======== Data excerpts ========
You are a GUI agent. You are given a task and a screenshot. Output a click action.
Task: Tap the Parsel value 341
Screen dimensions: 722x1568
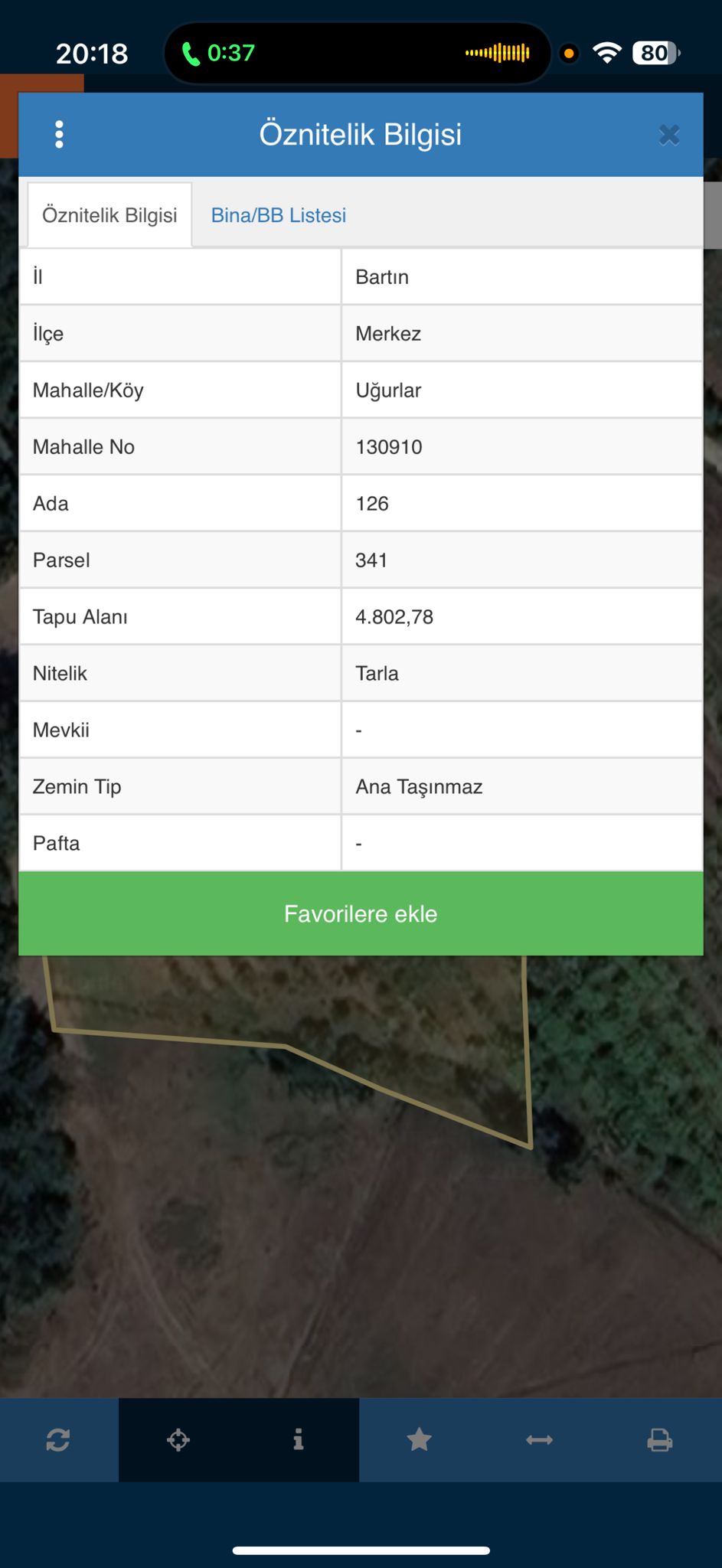coord(371,560)
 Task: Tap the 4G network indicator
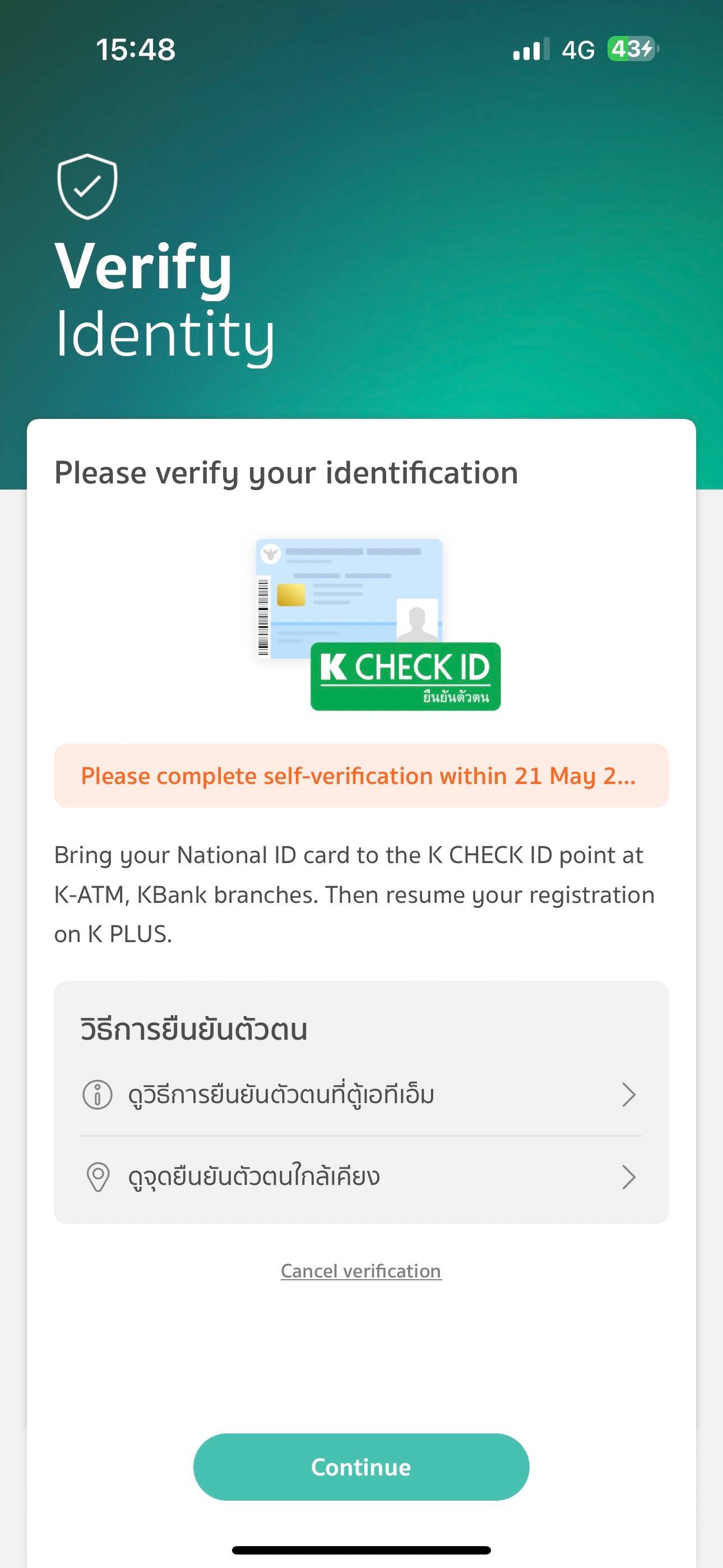point(577,50)
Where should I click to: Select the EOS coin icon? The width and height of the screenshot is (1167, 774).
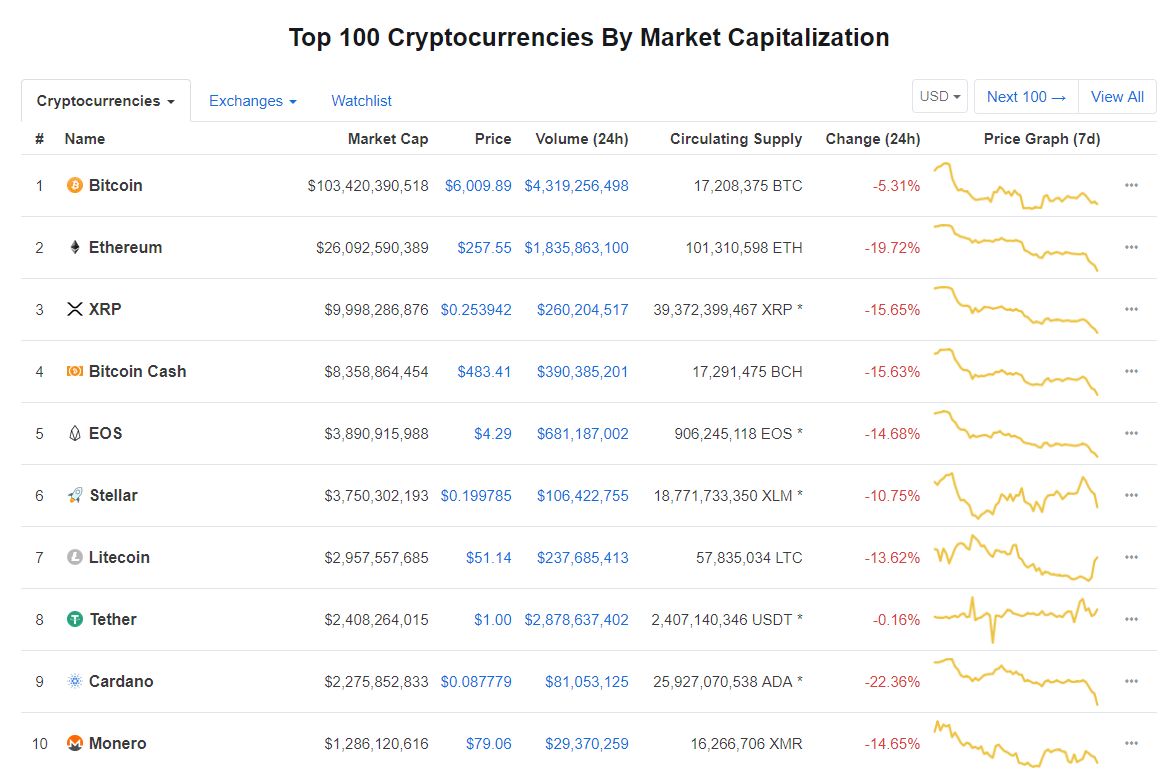(75, 433)
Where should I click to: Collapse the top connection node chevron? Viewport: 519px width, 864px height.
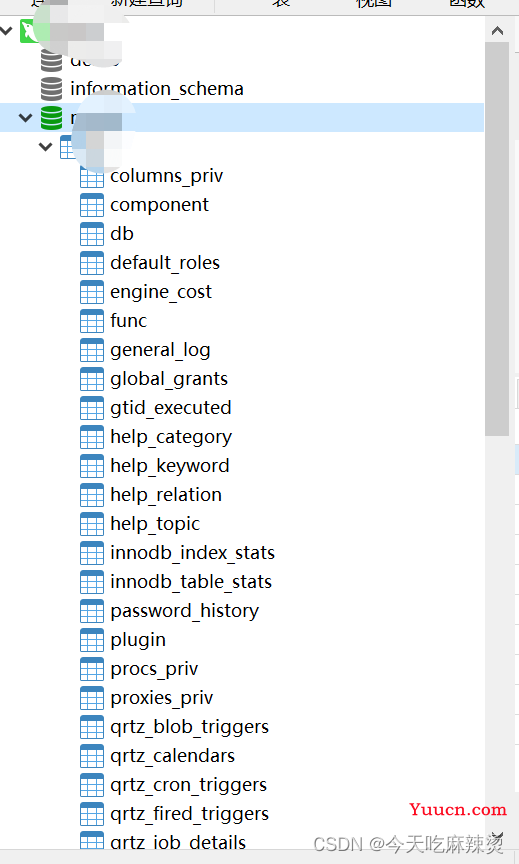coord(6,31)
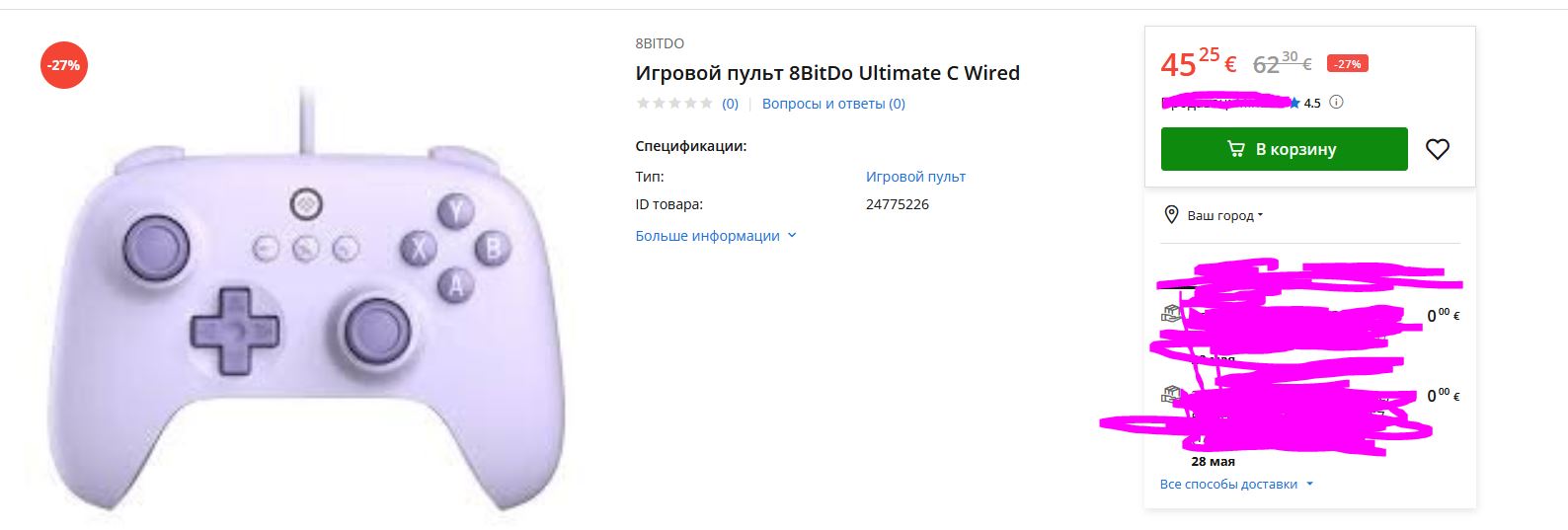The height and width of the screenshot is (530, 1568).
Task: Click the blue star next to 4.5
Action: [x=1294, y=102]
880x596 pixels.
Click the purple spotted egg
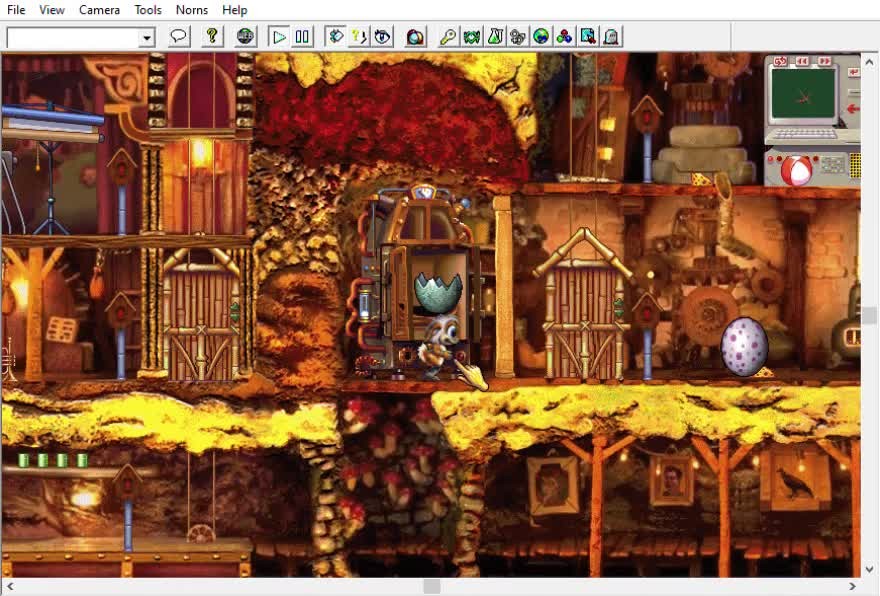(744, 346)
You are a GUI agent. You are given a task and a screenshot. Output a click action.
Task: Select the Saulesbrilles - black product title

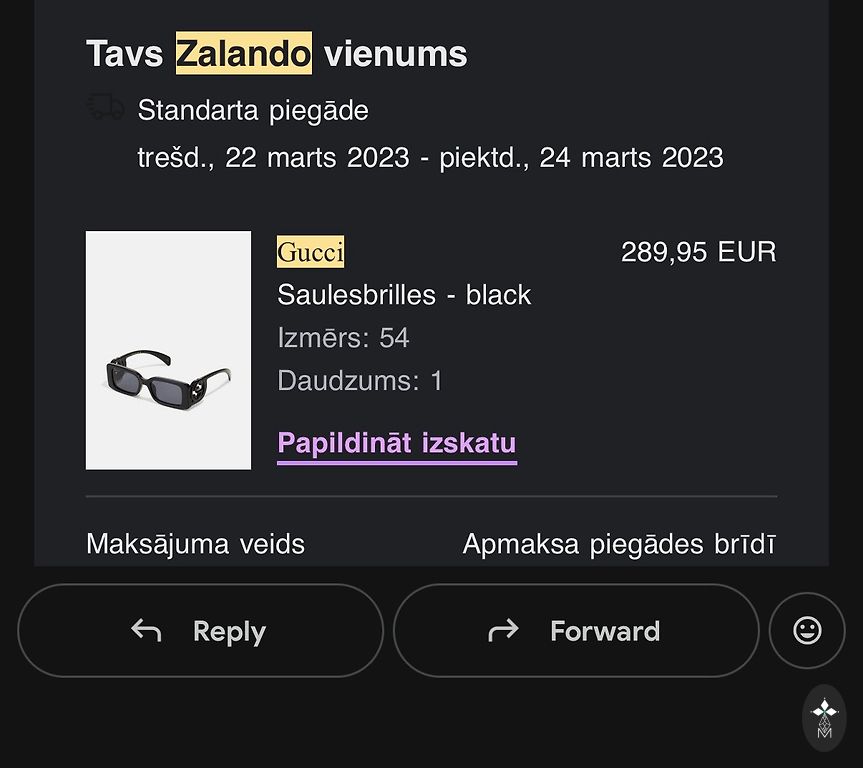click(x=404, y=295)
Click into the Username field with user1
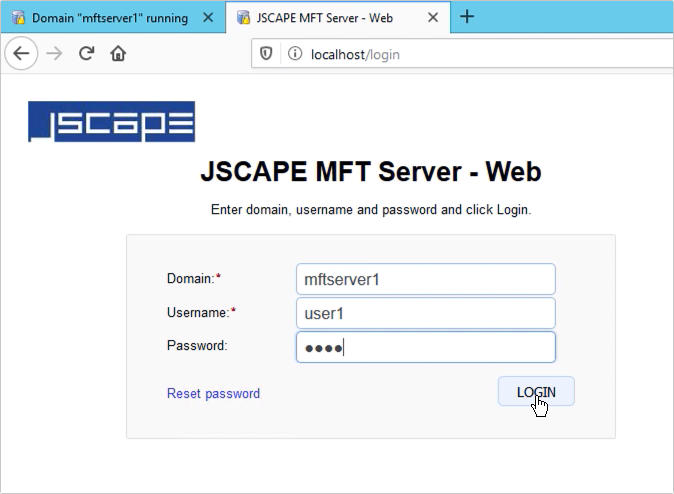The image size is (674, 494). 425,313
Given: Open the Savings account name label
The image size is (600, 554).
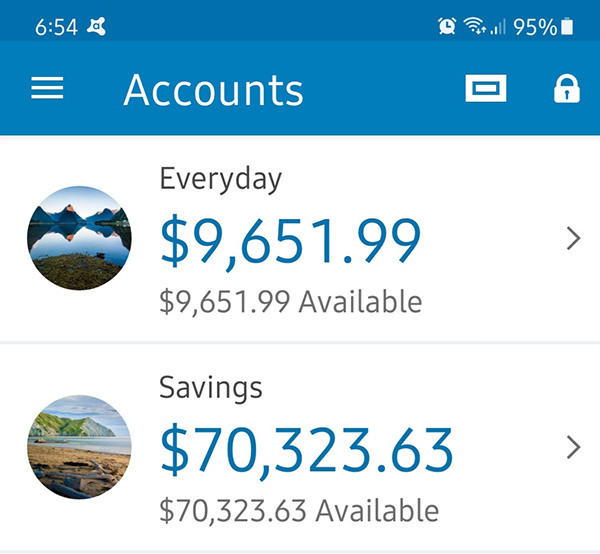Looking at the screenshot, I should pyautogui.click(x=210, y=388).
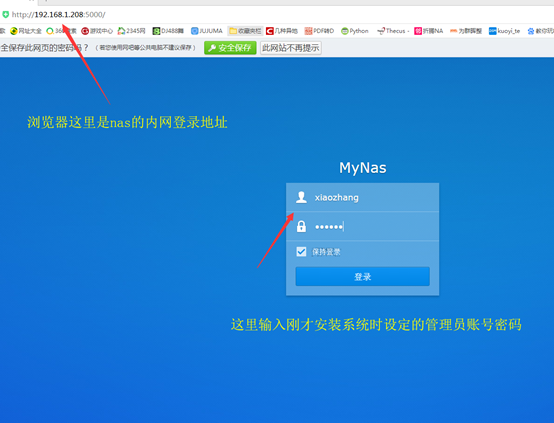Click the password input field
This screenshot has height=423, width=554.
[363, 226]
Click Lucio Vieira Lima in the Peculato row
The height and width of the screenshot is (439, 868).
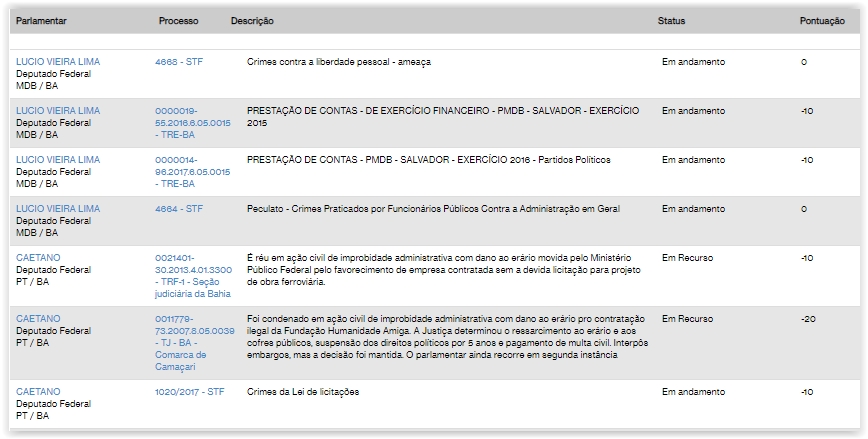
========
What the task asks - Copy word for word the stretch of the items from the line containing "Given: Open the Savings account name label" through the end of the items. Leave the pictures out.

Answer for this exercise -
Given: Open the Savings account name label
The image size is (600, 554).
Looking at the screenshot, I should pyautogui.click(x=210, y=388).
Click the password input field
This screenshot has height=423, width=554.
[363, 226]
Click Lucio Vieira Lima in the Peculato row
The height and width of the screenshot is (439, 868).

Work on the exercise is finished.